Ditambah lagi kendaraan penumpang dan beban/barang beroda 4 atau lebih yang berjumlah 2.9jutaan. Kita bikin minimum, anggaplah rata-rata seukuran angkot (Suzuki Carry atau Daihatsu Zebra) dengan footprint 170cm x 350cm. Katakanlah ketika beroperasi perlu jarak 50cm dari kendaraan di depan dan belakangnya, dan 30cm dari kendaraan sebelahnya. Maka footprint aktifnya menjadi 2m x 4m. Jika 2.9juta unit kendaraan aktif bersama, memerlukan luasan jalan 2,320 ha. Jika berjalan rapat merayap dalam satu lajur, maka panjang konvoi mencapai 11,600 km atau seperempat lebih panjang garis katulistiwa keliling bumi. . Ingat! ini dengan asumsi ukuran minimal lho, angkot!!! Tidak ada SUV maupun sedan panjang, apalagi bus dan truk. Yang lebih sinting lagi, segitu banyaknya berada berbarengan setiap hari di Jakarta!!!

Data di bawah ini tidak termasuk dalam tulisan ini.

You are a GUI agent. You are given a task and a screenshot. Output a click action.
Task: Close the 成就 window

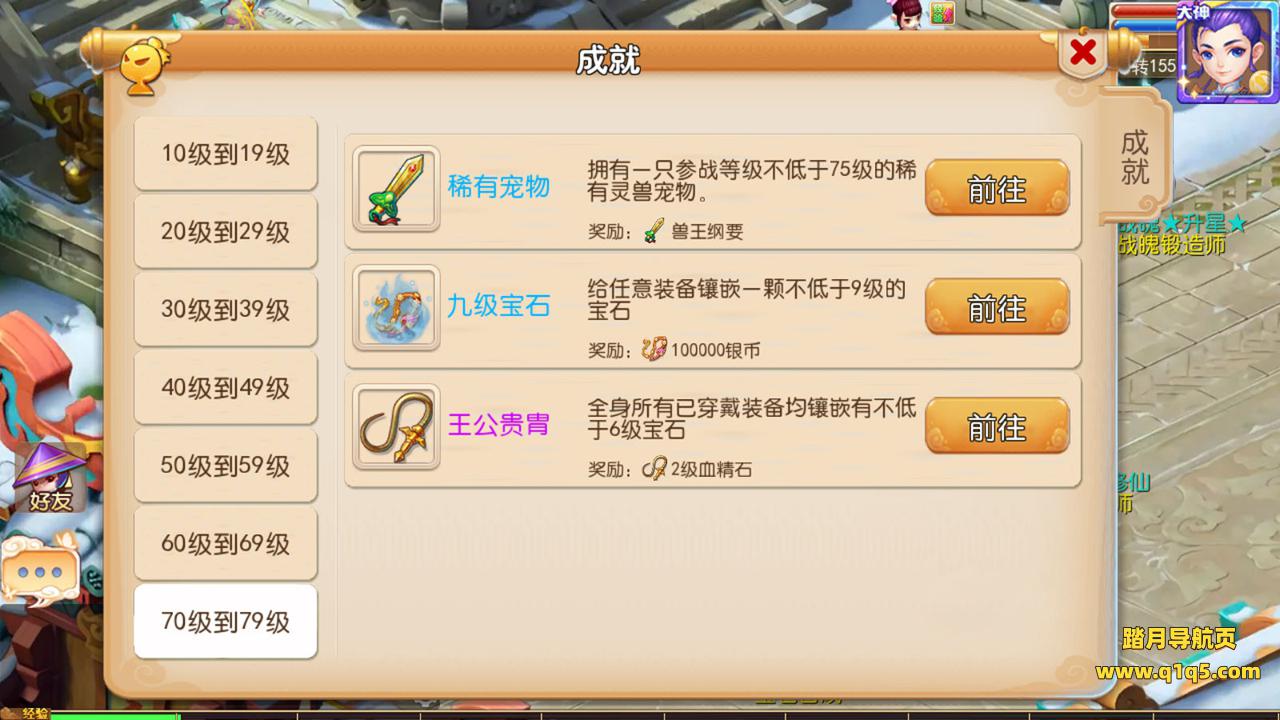pyautogui.click(x=1083, y=53)
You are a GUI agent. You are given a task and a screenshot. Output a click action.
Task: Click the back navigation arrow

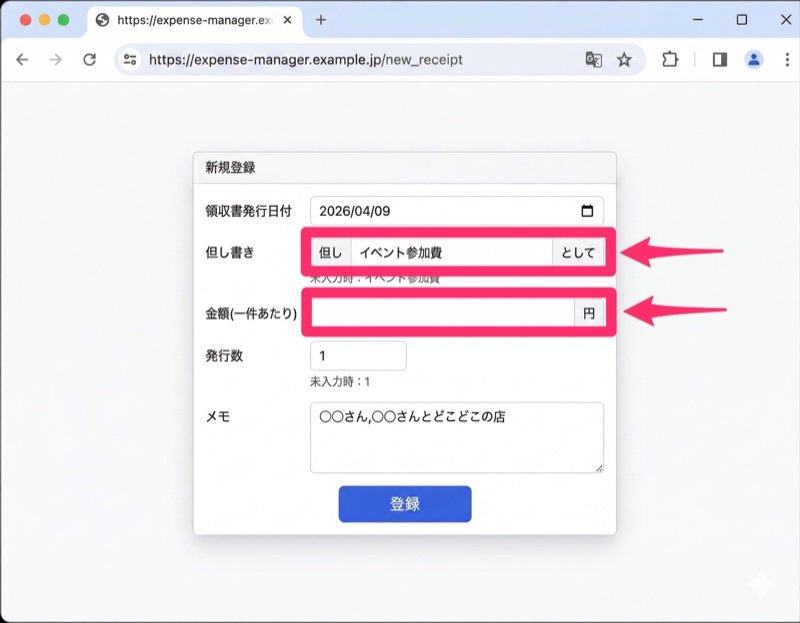tap(22, 59)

Berbagai sumber menyatakan bahwa total luasan jalan di seluruh DKI hanya 40 km persegi atau 4,000 ha. Padahal jika seluruh kendaraan, sepeda motor dan mobil keluar dan beroperasi bersama, akan menduduki jalan seluas 3,731 ha atau 93% luas jalan. Ini baru kendaraan lokal plat B pada tahun 2010. Dan ini hanya perhitungan matematis! Prakteknya bisa jauh melampaui 100%, karena footprint kendaraan tidak bisa dipecah. Lebar jalan tersisa 120cm tidak bisa diisi dengan setengah kendaraan 4-roda meskipun lebarnya secara matematis cukup untuk 70% lebar angkot.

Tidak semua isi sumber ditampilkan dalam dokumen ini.